Après tant de contraintes, de questionnements et d’ajustements, la course bat finalement son plein. Les coureurs peuvent se concentrer sur le dépassement de soi tandis que le reste est minutieusement pris en charge. La synergie des efforts des athlètes et de ceux des organisateurs ne peut qu’être jubilatoire. « Il suffit de passer cinq minutes à la ligne d’arrivée pour voir la fierté des coureurs. Ça donne des frissons. C’est pour ça que nous faisons tout ça », résume parfaitement Alexandra Moisan.

Le nouveau casse-tête

Par le passé, les organisateurs pouvaient prévoir de manière plutôt précise leurs commandes de chandails, de médailles ou de nourriture nécessaire aux ravitaillements et à la collation d’après-course. Les organisateurs interrogés mentionnent tous que les chiffres des années précédentes fournissaient un indicateur fiable au moment de procéder aux commandes, bien des mois avant la date à laquelle a lieu la rencontre sportive.

Or voilà encore un aspect que la COVID-19 a chamboulé. Les deux dernières années de valse-hésitation ont largement compliqué la donne. Le nombre de participants sera-t-il limité ? Une nouvelle vague de cas nous replongera-t-elle au cœur de mesures sanitaires strictes ? Maintes questions avec lesquelles il a fallu apprendre à jongler.

« À la mi-décembre, nous avons effectué nos commandes de médailles.

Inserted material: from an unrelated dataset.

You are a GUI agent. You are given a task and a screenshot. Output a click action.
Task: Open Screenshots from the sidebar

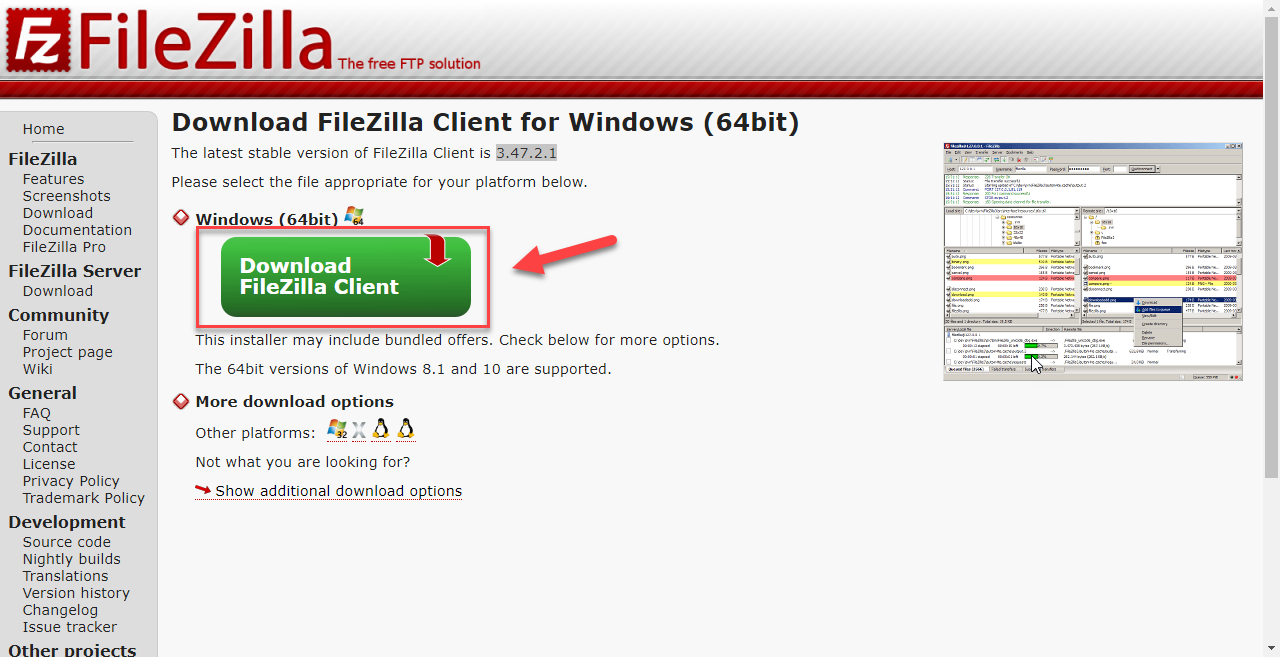(x=67, y=196)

Nous avons dû prédire que nous atteindrions le cap des 30 000 participants même si nous n’avions encore que 15 000 coureurs inscrits », souffle Ian Fraser, du marathon d’Ottawa. « Nous avons vu à un certain moment avant notre événement que des villes en Chine redevenaient complètement fermées à cause de la COVID ; nous avons paniqué un peu parce que c’est là que nos médailles étaient fabriquées. Aussi, quand le transport se fait par bateau, y aura-t-il un port canadien en grève ? De nombreux facteurs sont à considérer », poursuit-il.

Le constat est similaire de la part de Charlotte Brookes, du TCS Toronto Waterfront Marathon. « Avant la COVID, il n’y avait plus vraiment de surprise. Il nous arrivait de passer les commandes avant même que les inscriptions soient ouvertes. Maintenant, c’est devenu un défi. Nous devons prendre des décisions rapidement parce que tout est retardé dans la conception et que nous n’avons aucune idée du nombre d’inscriptions à venir en raison de la COVID. Il est difficile de déterminer le chiffre magique, et nous nous sommes retrouvés avec trop de médailles et de chandails », déplore-t-elle.